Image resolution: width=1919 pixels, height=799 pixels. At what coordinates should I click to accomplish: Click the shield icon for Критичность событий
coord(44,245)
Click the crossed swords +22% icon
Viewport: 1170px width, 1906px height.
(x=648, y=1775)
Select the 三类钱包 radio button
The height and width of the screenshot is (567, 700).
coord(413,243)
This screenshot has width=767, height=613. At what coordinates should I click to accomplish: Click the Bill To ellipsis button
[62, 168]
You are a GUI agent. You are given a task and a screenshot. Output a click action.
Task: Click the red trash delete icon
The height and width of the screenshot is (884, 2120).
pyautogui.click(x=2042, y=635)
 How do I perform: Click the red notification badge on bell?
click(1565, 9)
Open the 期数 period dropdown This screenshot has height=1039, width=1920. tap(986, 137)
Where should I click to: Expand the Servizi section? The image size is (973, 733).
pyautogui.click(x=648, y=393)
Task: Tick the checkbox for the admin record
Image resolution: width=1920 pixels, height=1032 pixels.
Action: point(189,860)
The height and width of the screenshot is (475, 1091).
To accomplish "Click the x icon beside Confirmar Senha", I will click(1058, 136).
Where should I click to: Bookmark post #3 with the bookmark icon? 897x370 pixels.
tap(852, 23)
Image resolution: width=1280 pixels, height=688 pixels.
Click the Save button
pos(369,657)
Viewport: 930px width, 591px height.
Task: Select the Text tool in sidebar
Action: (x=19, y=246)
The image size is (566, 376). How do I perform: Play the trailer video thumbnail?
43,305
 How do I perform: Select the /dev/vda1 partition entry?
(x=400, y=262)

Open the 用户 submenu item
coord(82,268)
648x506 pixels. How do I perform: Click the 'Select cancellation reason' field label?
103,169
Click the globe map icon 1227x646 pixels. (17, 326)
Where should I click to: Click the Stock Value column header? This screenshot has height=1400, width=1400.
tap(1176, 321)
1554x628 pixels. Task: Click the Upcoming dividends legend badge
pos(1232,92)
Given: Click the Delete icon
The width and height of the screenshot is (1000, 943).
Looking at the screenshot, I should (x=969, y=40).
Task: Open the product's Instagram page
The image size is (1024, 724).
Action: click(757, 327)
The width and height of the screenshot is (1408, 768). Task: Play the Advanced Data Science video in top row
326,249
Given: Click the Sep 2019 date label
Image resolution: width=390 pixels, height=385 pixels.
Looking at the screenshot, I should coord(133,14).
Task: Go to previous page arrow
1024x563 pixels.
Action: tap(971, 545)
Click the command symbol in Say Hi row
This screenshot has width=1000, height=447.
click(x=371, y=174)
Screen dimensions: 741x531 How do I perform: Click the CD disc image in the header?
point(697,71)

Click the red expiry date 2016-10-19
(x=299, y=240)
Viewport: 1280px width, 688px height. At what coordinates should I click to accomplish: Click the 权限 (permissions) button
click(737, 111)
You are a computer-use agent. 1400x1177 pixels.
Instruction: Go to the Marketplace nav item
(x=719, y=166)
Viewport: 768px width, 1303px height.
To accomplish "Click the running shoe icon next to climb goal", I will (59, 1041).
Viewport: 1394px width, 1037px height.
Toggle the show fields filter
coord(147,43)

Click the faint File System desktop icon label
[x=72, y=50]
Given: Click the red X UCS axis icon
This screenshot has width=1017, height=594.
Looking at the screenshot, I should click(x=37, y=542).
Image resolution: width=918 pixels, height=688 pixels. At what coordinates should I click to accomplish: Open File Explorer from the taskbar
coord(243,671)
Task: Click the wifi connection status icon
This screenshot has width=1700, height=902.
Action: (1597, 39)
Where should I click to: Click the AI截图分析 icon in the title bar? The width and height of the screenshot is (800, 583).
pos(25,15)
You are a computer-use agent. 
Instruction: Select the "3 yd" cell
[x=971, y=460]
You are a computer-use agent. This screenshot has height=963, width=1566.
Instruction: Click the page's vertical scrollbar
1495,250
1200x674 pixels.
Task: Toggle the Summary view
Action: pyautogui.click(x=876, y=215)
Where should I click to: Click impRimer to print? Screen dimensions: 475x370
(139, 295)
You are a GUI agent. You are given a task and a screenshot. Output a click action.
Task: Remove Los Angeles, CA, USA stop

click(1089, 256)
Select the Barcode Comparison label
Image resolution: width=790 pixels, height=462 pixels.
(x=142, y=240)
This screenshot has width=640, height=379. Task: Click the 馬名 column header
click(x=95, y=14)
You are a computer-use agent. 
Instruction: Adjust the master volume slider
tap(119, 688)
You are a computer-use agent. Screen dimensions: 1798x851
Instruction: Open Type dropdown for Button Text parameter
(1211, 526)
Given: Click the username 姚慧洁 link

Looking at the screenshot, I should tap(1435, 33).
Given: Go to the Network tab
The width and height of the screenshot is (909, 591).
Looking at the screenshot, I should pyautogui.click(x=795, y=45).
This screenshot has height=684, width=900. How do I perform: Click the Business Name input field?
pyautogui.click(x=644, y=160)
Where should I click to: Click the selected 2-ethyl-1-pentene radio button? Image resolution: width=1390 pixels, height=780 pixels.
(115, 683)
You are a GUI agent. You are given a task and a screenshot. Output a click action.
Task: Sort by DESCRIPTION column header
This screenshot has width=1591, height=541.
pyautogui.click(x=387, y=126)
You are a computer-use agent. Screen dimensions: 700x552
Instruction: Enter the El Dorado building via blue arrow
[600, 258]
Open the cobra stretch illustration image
____
Could you transcribe all of the entries exactly, leaving nothing out?

Image resolution: width=1919 pixels, height=799 pixels. At what coordinates should I click to accomplish: Click the shield icon for Критичность событий
coord(44,245)
Click the crossed swords +22% icon
Viewport: 1170px width, 1906px height.
(x=648, y=1775)
Select the 三类钱包 radio button
The height and width of the screenshot is (567, 700).
coord(413,243)
This screenshot has width=767, height=613. At what coordinates should I click to accomplish: Click the Bill To ellipsis button
[62, 168]
You are a GUI agent. You are given a task and a screenshot. Output a click action.
Task: Click the red trash delete icon
The height and width of the screenshot is (884, 2120).
pyautogui.click(x=2042, y=635)
 How do I perform: Click the red notification badge on bell?
click(1565, 9)
Open the 期数 period dropdown This screenshot has height=1039, width=1920. tap(986, 137)
Where should I click to: Expand the Servizi section? The image size is (973, 733).
pyautogui.click(x=648, y=393)
Task: Tick the checkbox for the admin record
Image resolution: width=1920 pixels, height=1032 pixels.
Action: point(189,860)
The height and width of the screenshot is (475, 1091).
To accomplish "Click the x icon beside Confirmar Senha", I will click(1058, 136).
Where should I click to: Bookmark post #3 with the bookmark icon? 897x370 pixels.
tap(852, 23)
Image resolution: width=1280 pixels, height=688 pixels.
Click the Save button
pos(369,657)
Viewport: 930px width, 591px height.
Task: Select the Text tool in sidebar
Action: (x=19, y=246)
The image size is (566, 376). How do I perform: Play the trailer video thumbnail?
43,305
 How do I perform: Select the /dev/vda1 partition entry?
(x=400, y=262)

Open the 用户 submenu item
coord(82,268)
648x506 pixels. How do I perform: Click the 'Select cancellation reason' field label?
103,169
Click the globe map icon 1227x646 pixels. (17, 326)
Where should I click to: Click the Stock Value column header? This screenshot has height=1400, width=1400.
tap(1176, 321)
1554x628 pixels. Task: Click the Upcoming dividends legend badge
pos(1232,92)
Given: Click the Delete icon
The width and height of the screenshot is (1000, 943).
Looking at the screenshot, I should (x=969, y=40).
Task: Open the product's Instagram page
The image size is (1024, 724).
Action: click(757, 327)
The width and height of the screenshot is (1408, 768). Task: Play the Advanced Data Science video in top row
326,249
Given: Click the Sep 2019 date label
Image resolution: width=390 pixels, height=385 pixels.
Looking at the screenshot, I should coord(133,14).
Task: Go to previous page arrow
1024x563 pixels.
Action: tap(971, 545)
Click the command symbol in Say Hi row
This screenshot has width=1000, height=447.
click(x=371, y=174)
Screen dimensions: 741x531 How do I perform: Click the CD disc image in the header?
point(697,71)

Click the red expiry date 2016-10-19
(x=299, y=240)
Viewport: 1280px width, 688px height. At what coordinates should I click to accomplish: Click the 权限 (permissions) button
click(737, 111)
You are a computer-use agent. 1400x1177 pixels.
Instruction: Go to the Marketplace nav item
(x=719, y=166)
Viewport: 768px width, 1303px height.
To accomplish "Click the running shoe icon next to climb goal", I will (59, 1041).
Viewport: 1394px width, 1037px height.
Toggle the show fields filter
coord(147,43)

Click the faint File System desktop icon label
[x=72, y=50]
Given: Click the red X UCS axis icon
This screenshot has width=1017, height=594.
Looking at the screenshot, I should click(x=37, y=542).
Image resolution: width=918 pixels, height=688 pixels. At what coordinates should I click to accomplish: Open File Explorer from the taskbar
coord(243,671)
Task: Click the wifi connection status icon
This screenshot has width=1700, height=902.
Action: (1597, 39)
Where should I click to: Click the AI截图分析 icon in the title bar? The width and height of the screenshot is (800, 583).
pos(25,15)
You are a computer-use agent. 
Instruction: Select the "3 yd" cell
[x=971, y=460]
You are a computer-use agent. This screenshot has height=963, width=1566.
Instruction: Click the page's vertical scrollbar
1495,250
1200x674 pixels.
Task: Toggle the Summary view
Action: pyautogui.click(x=876, y=215)
Where should I click to: Click impRimer to print? Screen dimensions: 475x370
(139, 295)
You are a GUI agent. You are given a task and a screenshot. Output a click action.
Task: Remove Los Angeles, CA, USA stop

click(1089, 256)
Select the Barcode Comparison label
Image resolution: width=790 pixels, height=462 pixels.
(x=142, y=240)
This screenshot has width=640, height=379. Task: Click the 馬名 column header
click(x=95, y=14)
You are a computer-use agent. 
Instruction: Adjust the master volume slider
tap(119, 688)
You are a computer-use agent. Screen dimensions: 1798x851
Instruction: Open Type dropdown for Button Text parameter
(1211, 526)
Given: Click the username 姚慧洁 link

Looking at the screenshot, I should tap(1435, 33).
Given: Go to the Network tab
The width and height of the screenshot is (909, 591).
Looking at the screenshot, I should pyautogui.click(x=795, y=45).
This screenshot has height=684, width=900. How do I perform: Click the Business Name input field?
pyautogui.click(x=644, y=160)
Where should I click to: Click the selected 2-ethyl-1-pentene radio button? Image resolution: width=1390 pixels, height=780 pixels.
(115, 683)
You are a GUI agent. You are given a task and a screenshot. Output a click action.
Task: Sort by DESCRIPTION column header
This screenshot has width=1591, height=541.
pyautogui.click(x=387, y=126)
You are a computer-use agent. Screen dimensions: 700x552
Instruction: Enter the El Dorado building via blue arrow
[600, 258]
Open the cobra stretch illustration image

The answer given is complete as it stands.